WB: For me, it was an insurance policy; it was about a peace of mind. The hope is that you don't have to do use them (and can conceive naturally). But it's nice to know that they're there if you need them. If I don't use them, or if a patient doesn't use them, they can either donate them to research, donate them to another couple, or discard them. I plan to leave mine in storage.
Colleen Coughlin [CC]: The beauty of having eggs frozen is that the pressure comes off. It's amazing that couples together can make their final decision and build their families when they're ready, not because biology has stopped them. I really truly don't think that the big benefit of having eggs frozen is for baby number one. The statistics show many women will get married in time to have baby number one if they choose, but that's not the biggest hurdle. The bigger hurdle is secondary infertility. Additionally, if a patient ends up having a sick child that might need some kind of donation from another sibling, those healthy frozen eggs could be potential matches. The $500 (to keep the eggs in storage) is an insurance policy that's well worth it until you know all the options that might come up.
Shape: What are women your age most surprised to learn about egg freezing?
WB: My friends ask me a lot of questions and the thing they're most surprised about is just how simple it can be. When you dissect the aspects of it, they're able to grasp it and get their head around it. It's important to get the word out there about what egg freezing is because it's really going to be a game changer. The best time to freeze your eggs is between the ages of 25 to 35. Your eggs then are the healthiest and youngest they'll ever be. They will literally be frozen in time. At 25 or 27, someone may think "I can't afford it" or "infertility will never happen to me," but you never know what life is going to throw your way. Now is the best time to do it. If you're thinking about it, be proactive. Go talk to someone about it and learn your options. Education is power. The more women learn about their options, the better decision they'll be able to make.
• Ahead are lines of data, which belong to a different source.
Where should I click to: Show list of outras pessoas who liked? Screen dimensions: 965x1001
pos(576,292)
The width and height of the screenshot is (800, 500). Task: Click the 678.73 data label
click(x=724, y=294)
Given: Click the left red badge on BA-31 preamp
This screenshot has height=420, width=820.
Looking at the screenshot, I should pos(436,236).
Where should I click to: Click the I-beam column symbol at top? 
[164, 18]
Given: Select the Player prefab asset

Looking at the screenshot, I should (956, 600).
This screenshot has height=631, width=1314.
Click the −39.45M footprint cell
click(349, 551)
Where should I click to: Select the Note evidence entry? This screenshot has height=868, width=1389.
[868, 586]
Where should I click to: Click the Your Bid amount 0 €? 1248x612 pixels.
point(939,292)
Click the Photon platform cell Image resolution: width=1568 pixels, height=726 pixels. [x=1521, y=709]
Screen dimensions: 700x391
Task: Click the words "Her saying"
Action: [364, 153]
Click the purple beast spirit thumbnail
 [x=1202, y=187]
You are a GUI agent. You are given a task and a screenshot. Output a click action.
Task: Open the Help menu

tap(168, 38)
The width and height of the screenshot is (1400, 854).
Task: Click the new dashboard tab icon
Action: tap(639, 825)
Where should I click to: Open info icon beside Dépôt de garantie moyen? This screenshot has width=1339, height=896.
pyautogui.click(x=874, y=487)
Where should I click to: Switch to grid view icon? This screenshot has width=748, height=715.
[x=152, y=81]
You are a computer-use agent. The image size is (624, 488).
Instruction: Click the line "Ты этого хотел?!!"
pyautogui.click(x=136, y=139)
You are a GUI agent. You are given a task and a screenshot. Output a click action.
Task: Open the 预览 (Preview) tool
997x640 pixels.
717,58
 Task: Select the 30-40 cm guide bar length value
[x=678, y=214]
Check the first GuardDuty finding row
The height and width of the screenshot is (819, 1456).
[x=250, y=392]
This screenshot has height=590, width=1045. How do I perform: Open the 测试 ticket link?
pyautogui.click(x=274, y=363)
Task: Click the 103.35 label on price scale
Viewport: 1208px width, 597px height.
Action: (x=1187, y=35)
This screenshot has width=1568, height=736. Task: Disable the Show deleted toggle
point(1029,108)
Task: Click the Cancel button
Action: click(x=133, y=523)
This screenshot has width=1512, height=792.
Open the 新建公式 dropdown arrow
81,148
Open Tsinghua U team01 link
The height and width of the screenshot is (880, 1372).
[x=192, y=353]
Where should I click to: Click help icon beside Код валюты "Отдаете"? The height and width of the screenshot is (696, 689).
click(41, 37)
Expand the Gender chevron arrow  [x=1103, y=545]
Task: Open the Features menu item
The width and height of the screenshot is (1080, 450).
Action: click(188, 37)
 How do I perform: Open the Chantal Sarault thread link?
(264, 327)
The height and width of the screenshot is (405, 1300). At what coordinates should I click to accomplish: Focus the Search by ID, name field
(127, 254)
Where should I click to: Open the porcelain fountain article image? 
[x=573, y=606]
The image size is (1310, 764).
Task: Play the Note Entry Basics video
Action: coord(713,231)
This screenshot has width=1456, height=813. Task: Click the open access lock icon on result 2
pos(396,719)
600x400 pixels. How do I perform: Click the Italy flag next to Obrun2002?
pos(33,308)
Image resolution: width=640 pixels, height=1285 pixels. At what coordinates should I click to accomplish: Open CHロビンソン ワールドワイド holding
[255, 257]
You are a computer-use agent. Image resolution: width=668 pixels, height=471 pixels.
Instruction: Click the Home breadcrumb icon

Shape: Did you talk to any of the women on the Bachelor about it?
WB: There was so much going on on the show, but there were a couple nights when we talked about it and I do think I got a couple people on board to freeze their eggs!
Shape: What does a normal day as a fertility nurse look like for you? What's it like now that you are in LA with Chris for Dancing with the Stars? Will that change when you move to Arlington?
WB: Each day is different, and that's what makes it so exciting. But when you get down to it, a day consists of educating patients, answering their questions, and being their advocate and friend. It's about helping them achieve their dream. Before I left for the show, I was working with third-party patients (patients that are utilizing an egg donor or gestational surrogate) and now I'm working with egg vitrification patients (patients going through the egg freezing process). I'm able to do that remotely-for example, demonstrating how to do injections over Skype. Technology is amazing! I'm passionate about it and don't plan on leaving the field at all, and I definitely don't plan on leaving Aparent IVF. I've been trained by the best and am fortunate enough to be given this opportunity to work remotely, even from Arlington. There will be a bit of commuting back and forth to Chicago as needed.
CC: It's all about finding the right person, and you look for anything you can do to retain a good person. We're not letting Whitney get away from us no matter what comes next!